----- Document excerpt
Re: [Ntop-misc] General questions and documentation of nprobe internals

Simone Mainardi Thu, 21 Dec 2017 08:17:39 -0800

Mark,


> On 20 Dec 2017, at 13:25, Mark Petronic <[email protected]> wrote:
> 
> I am running with nprobe 8.2 in collector mode. I am currently designing a 
> collection infrastructure so I want to try to understand what nprobe is doing 
> internally as to better understand how data is being processed. I a number of 
> questions in regard to this. I have read the latest version of the user guide 
> PDF but still have some questions. I tried to organize my questions in blocks 
> to hopefully allow for easier commenting on each question. This is fairly 
> long but I figured asking this all together, in context, would be better. 
> Thanks in advance to whoever takes this on - I really appreciate it. :)
> 
> Is there any detailed documentation on what is going on internally with 
> nprobe. In particular, I am using it as a collector to forward UDP netflow v9 
> from our Cisco routers to Kafka. I am particularly interesting in 
> understanding some of these stats and what they "infer" is happening under 
> the hood:
> 
> 19/Dec/2017 13:36:09 [nprobe.c:3202] Average traffic: [0.00 pps][All Traffic 
> 0 b/sec][IP Traffic 0 b/sec][ratio -nan]
> 19/Dec/2017 13:36:09 [nprobe.c:3210] Current traffic: [0.00 pps][0 b/sec]
> 19/Dec/2017 13:36:09 [nprobe.c:3216] Current flow export rate: [1818.5 
> flows/sec]
> 19/Dec/2017 13:36:09 [nprobe.c:3219] Flow drops: [export queue too 
> long=0][too many flows=0][ELK queue flow drops=0]
> 19/Dec/2017 13:36:09 [nprobe.c:3224] Export Queue: 0/512000 [0.0 %]
> 19/Dec/2017 13:36:09 [nprobe.c:3229] Flow Buckets: 
> [active=92792][allocated=92792][toBeExported=0]
> 19/Dec/2017 13:36:09 [nprobe.c:3235] Kafka [flows exported=366299/1818.5 
> flows/sec][msgs sent=366299/1.0 flows/msg][send errors=0]
> 19/Dec/2017 13:36:09 [nprobe.c:3260] Collector Threads: [167203 pkts@0] 
> 19/Dec/2017 13:36:09 [nprobe.c:3052] Processed packets: 0 (max bucket search: 
> 8)
----------
----- Data provided
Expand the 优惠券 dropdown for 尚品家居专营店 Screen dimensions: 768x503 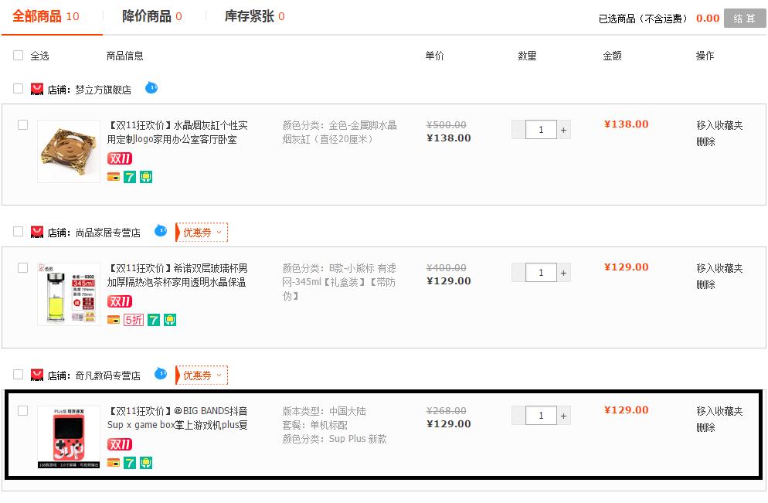click(x=200, y=232)
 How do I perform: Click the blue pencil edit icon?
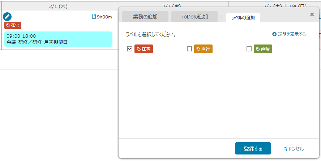pos(7,16)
----------
Exercise instructions:
1. Duplicate the passage of the nprobe forum thread starting with "Simone Mainardi Thu, 21" and going on through "would be better.".
2. In the nprobe forum thread, which categories of flow drops does the "Flow drops" log line report?
3. Resume the nprobe forum thread from the point where it stops.

Task-by-task outputs:
1.
Simone Mainardi Thu, 21 Dec 2017 08:17:39 -0800

Mark,


> On 20 Dec 2017, at 13:25, Mark Petronic <[email protected]> wrote:
> 
> I am running with nprobe 8.2 in collector mode. I am currently designing a 
> collection infrastructure so I want to try to understand what nprobe is doing 
> internally as to better understand how data is being processed. I a number of 
> questions in regard to this. I have read the latest version of the user guide 
> PDF but still have some questions. I tried to organize my questions in blocks 
> to hopefully allow for easier commenting on each question. This is fairly 
> long but I figured asking this all together, in context, would be better.

2.
- export queue too long
- too many flows
- ELK queue flow drops

3.
> 19/Dec/2017 13:36:09 [nprobe.c:3035] Fragment queue length: 0
> 19/Dec/2017 13:36:09 [nprobe.c:3061] Flow export stats: [0 bytes/0 pkts][0 
> flows/0 pkts sent]
> 19/Dec/2017 13:36:09 [nprobe.c:3068] Flow collection:   [collected pkts: 
> 167203][processed flows: 4561802]
> 19/Dec/2017 13:36:09 [nprobe.c:3071] Flow drop stats:   [0 bytes/0 pkts][0 
> flows]
> 19/Dec/2017 13:36:09 [nprobe.c:3076] Total flow stats:  [0 bytes/0 pkts][0 
> flows/0 pkts sent]
> 19/Dec/2017 13:36:09 [nprobe.c:3087] Kafka [flows exported=366299][msgs 
> sent=366299/1.0 flows/msg][send errors=0]
> 
> For these two stats:
> 
> Flow collection:   [collected pkts: 167203][processed flows: 4561802]
> Kafka [flows exported=366299][msgs sent=366299/1.0 flows/msg][send errors=0]
> 
> I am thinking they mean that 167203 UDP packets where received from routers 
> comprising a total of 4561802 individual flow records. However, is see only 
> 366299 flows exported to Kafka. So, am I correct in assuming that nprobe is 
> doing some internal aggregation of flow records that is essentially squashing 
> the 4561802 received flow records into 366299 aggregates?

Yes it does some internal aggregations based on the 5-tuple and the timeouts 
configured (see. --lifetime-timeout and --idle-timeout).

If you want to disable any internal aggregation use option --disable-cache

> 
> A follow on question to this, then, is related to:
> 
> Flow Buckets: [active=92792][allocated=92792][toBeExported=0]
> 
> What are these and how are they utilized? Again, I am assuming these are hash 
> buckets used for internal aggregation per the user's guide.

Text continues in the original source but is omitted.